- Opening Delimiter -

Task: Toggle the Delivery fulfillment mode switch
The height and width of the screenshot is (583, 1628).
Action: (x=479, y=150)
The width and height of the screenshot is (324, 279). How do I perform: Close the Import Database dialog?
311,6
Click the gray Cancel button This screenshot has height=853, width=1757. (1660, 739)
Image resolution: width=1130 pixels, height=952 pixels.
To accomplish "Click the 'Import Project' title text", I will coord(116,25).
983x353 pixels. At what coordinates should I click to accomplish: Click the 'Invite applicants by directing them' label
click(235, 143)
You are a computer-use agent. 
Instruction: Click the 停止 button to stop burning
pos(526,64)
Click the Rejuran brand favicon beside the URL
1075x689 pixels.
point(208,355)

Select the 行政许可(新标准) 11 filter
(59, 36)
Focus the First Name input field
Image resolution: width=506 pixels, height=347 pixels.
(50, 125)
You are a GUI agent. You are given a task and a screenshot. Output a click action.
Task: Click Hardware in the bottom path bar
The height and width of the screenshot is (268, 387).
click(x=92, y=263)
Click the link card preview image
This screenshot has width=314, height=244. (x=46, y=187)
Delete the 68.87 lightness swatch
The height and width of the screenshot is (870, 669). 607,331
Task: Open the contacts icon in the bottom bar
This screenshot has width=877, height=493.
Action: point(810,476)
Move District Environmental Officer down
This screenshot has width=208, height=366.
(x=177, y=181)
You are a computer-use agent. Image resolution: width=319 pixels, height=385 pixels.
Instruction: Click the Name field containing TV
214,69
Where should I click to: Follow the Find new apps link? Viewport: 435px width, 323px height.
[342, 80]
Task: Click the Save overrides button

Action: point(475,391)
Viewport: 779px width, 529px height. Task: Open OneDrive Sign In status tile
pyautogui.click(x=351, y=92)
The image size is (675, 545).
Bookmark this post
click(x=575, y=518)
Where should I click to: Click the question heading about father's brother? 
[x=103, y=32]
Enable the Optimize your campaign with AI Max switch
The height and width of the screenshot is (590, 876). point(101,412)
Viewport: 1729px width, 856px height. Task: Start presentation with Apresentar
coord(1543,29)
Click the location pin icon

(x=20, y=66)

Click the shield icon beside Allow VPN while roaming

- Closing Delimiter -

**The problem:**
Could you return every line from the entries above in which the string "computer" occurs?

**Finished task:**
You are a computer-use agent. 
You are a computer-use agent. Image resolution: width=319 pixels, height=385 pixels.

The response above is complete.